EXERCISE DESCRIPTION: Omitting all pictures, copy word for word the lines from the line containing "Task: Create a new folder" through the final line of the entries.

(Pixel coordinate grounding data)
++++++++++++++++++++

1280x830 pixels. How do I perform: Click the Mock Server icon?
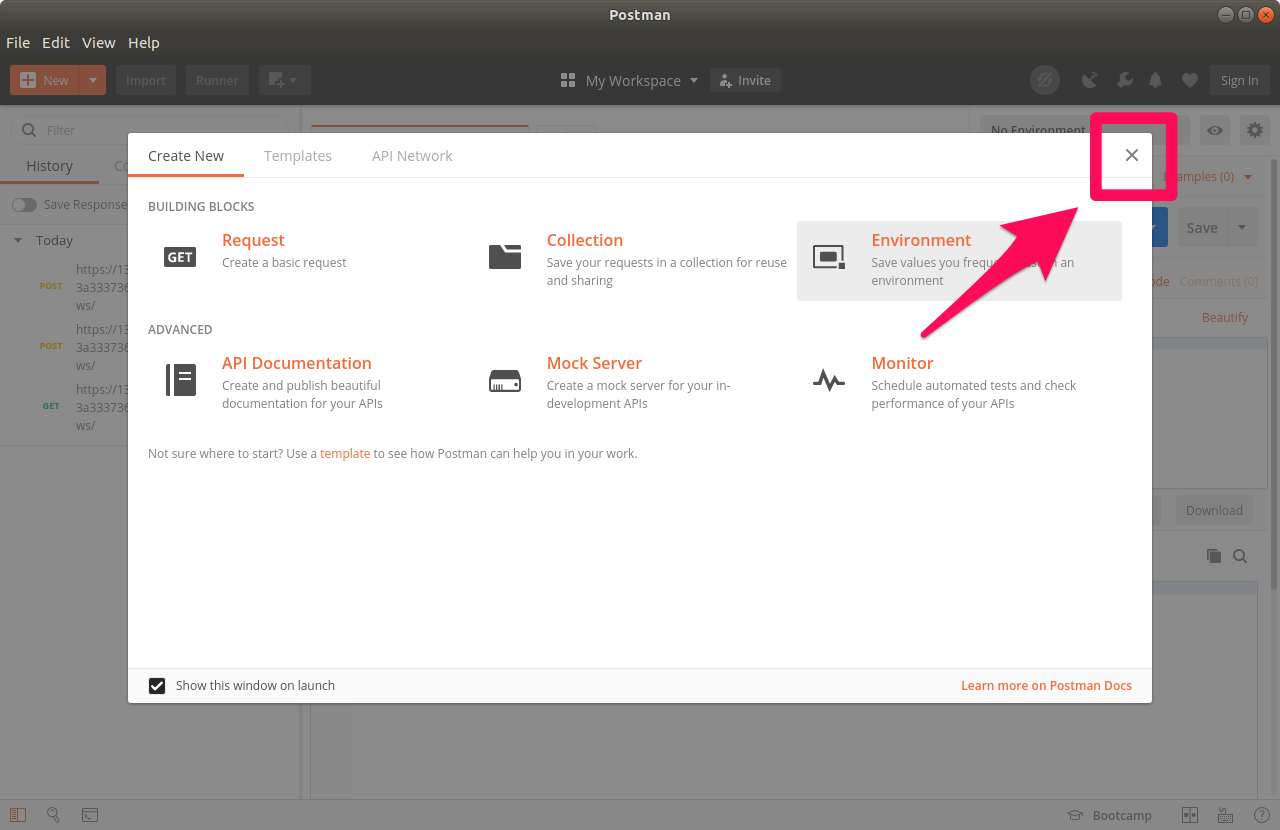coord(505,380)
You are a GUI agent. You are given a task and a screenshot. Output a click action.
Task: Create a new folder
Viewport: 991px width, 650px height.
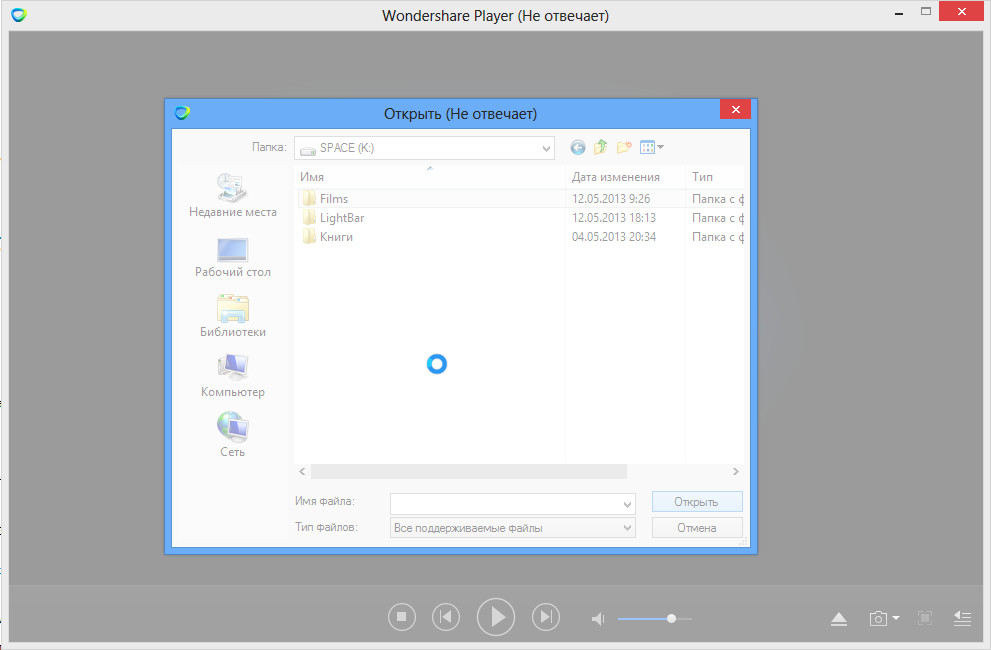coord(624,148)
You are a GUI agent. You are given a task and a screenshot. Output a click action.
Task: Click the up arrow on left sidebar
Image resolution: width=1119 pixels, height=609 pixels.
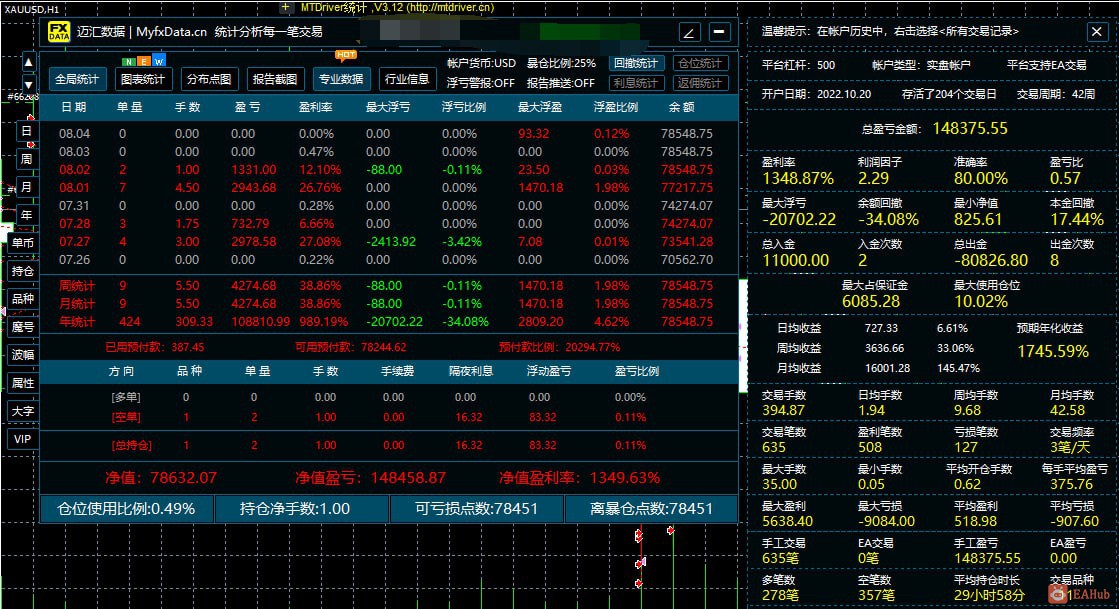tap(29, 63)
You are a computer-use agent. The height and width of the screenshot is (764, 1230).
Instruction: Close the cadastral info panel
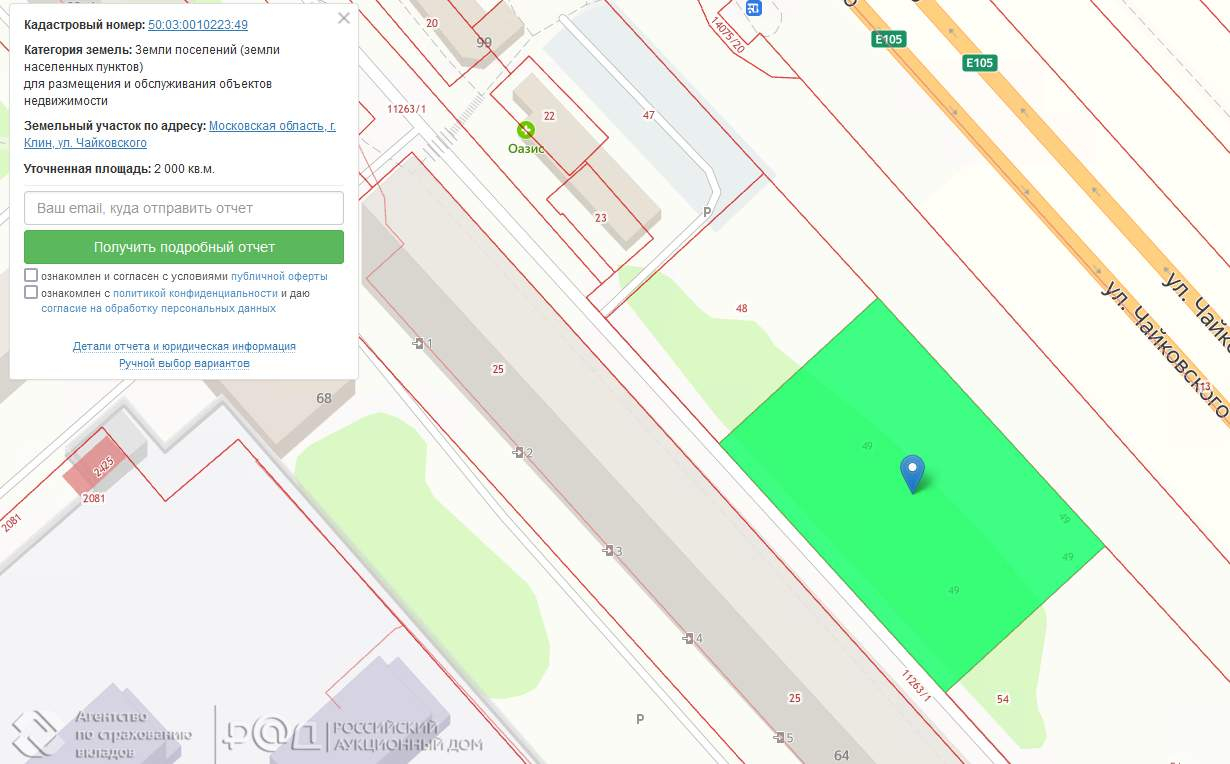(344, 18)
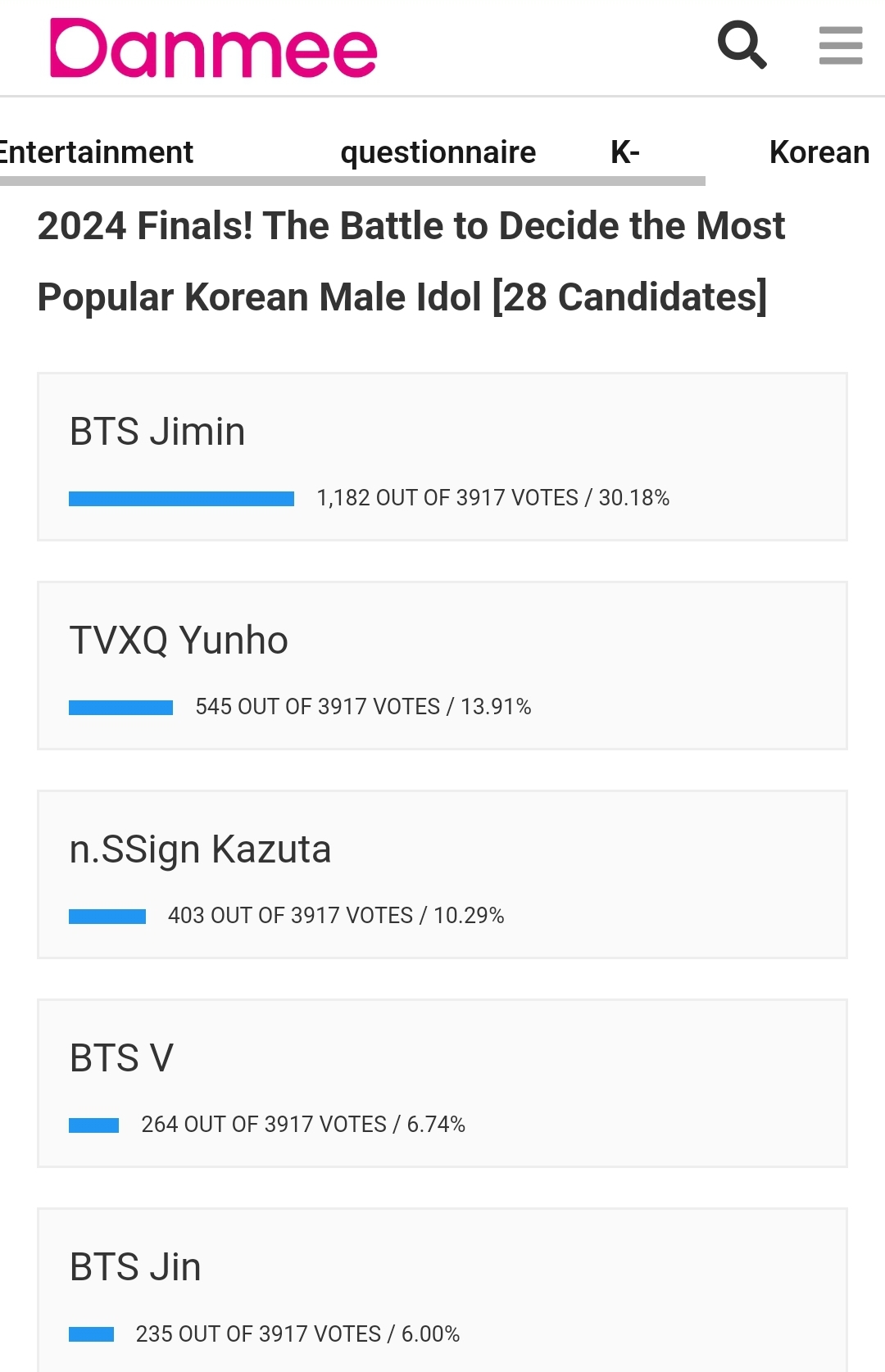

++++++++++++++++++++

RESPONSE TO THIS TASK:
Task: Create a new folder
Viewport: 991px width, 650px height.
coord(624,148)
You are a GUI agent. You are given a task and a screenshot. Output a click action.
Task: Click the up arrow on left sidebar
Image resolution: width=1119 pixels, height=609 pixels.
tap(29, 63)
You are a computer-use agent. The height and width of the screenshot is (764, 1230).
Instruction: Close the cadastral info panel
(344, 18)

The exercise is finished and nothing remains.